Traditionally, virtual machine implementors have favored stack-based architectures over register-based due to 'simplicity of VM implementation' ease of writing a compiler back-end - most VMs are originally designed to host a single language and code density and executables for stack architecture are invariably smaller than executables for register architectures. The simplicity and code density are a cost of performance.
Studies have shown that a registered-based architecture requires an average of 47% less executed VM instructions than stack-based architecture, and the register code is 25% larger than corresponding stack code but this increase cost of fetching more VM instructions due to larger code size involves only 1.07% extra real machine loads per VM instruction which is negligible. The overall performance of the register-based VM is that it takes, on average, 32.3% less time to execute standard benchmarks.
One reason for building stack-based VMs is that that actual VM opcodes can be smaller and simpler (no need to encode/decode operands). This makes the generated code smaller, and also makes the VM code simpler.
How many registers do you need?
I'll probably need at least one more than that.
Stack based VM's are simpler and the code is much more compact. As a real world example, a friend built (about 30 years ago) a data logging system with a homebrew Forth VM on a Cosmac. The Forth VM was 30 bytes of code on a machine with 2k of ROM and 256 bytes of RAM.
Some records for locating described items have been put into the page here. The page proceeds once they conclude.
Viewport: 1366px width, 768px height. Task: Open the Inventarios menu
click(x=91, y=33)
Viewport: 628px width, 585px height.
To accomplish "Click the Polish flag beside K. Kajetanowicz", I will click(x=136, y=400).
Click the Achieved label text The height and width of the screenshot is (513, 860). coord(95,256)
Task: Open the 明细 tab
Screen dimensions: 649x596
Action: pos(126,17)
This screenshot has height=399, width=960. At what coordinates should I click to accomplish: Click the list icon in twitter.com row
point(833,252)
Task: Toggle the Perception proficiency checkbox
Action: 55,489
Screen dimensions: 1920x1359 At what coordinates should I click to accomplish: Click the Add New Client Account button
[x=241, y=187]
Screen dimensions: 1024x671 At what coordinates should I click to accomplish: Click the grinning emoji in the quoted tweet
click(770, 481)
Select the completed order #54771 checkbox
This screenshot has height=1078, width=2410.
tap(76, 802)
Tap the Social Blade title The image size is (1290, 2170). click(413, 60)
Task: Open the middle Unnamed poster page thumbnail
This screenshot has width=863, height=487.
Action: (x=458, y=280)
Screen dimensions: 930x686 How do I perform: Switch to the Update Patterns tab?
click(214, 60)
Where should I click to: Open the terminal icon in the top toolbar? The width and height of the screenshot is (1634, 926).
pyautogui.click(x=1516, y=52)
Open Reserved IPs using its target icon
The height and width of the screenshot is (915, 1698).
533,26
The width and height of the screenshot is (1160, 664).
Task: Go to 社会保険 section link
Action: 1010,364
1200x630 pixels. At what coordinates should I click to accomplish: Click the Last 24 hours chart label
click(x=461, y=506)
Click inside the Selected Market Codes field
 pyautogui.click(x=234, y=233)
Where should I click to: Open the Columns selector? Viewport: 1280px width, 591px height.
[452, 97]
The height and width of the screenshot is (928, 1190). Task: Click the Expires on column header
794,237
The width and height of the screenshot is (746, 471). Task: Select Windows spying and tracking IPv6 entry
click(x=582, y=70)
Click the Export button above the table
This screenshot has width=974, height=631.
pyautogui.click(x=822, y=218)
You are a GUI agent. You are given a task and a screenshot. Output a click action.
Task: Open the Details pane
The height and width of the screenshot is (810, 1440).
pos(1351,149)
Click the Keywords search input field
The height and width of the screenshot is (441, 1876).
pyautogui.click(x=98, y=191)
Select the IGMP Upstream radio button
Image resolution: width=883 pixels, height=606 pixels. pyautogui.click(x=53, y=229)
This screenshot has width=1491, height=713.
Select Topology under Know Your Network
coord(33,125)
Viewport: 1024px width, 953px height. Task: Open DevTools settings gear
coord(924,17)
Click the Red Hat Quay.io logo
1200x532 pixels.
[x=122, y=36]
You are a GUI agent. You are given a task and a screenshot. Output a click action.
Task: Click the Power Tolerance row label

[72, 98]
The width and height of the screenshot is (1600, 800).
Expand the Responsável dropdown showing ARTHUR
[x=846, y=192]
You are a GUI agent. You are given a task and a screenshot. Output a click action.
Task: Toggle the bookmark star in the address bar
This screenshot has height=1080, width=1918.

It is not obvious to me that a "register-based" virtual machine would be "more straight-forward to program" or "more efficient". Perhaps you are thinking that the virtual registers would provide a short-cut during the JIT compilation phase? This would certainly not be the case, since the real processor may have more or fewer registers than the VM, and those registers may be used in different ways. (Example: values that are going to be decremented are best placed in the ECX register on x86 processors.) If the real machine has more registers than the VM, then you're wasting resources, fewer and you've gained nothing using "register-based" programming.
Stack based VMs are easier to generate code for.
Register based VMs are easier to create fast implementations for, and easier to generate highly optimized code for.
For your first attempt, I recommend starting with a stack based VM.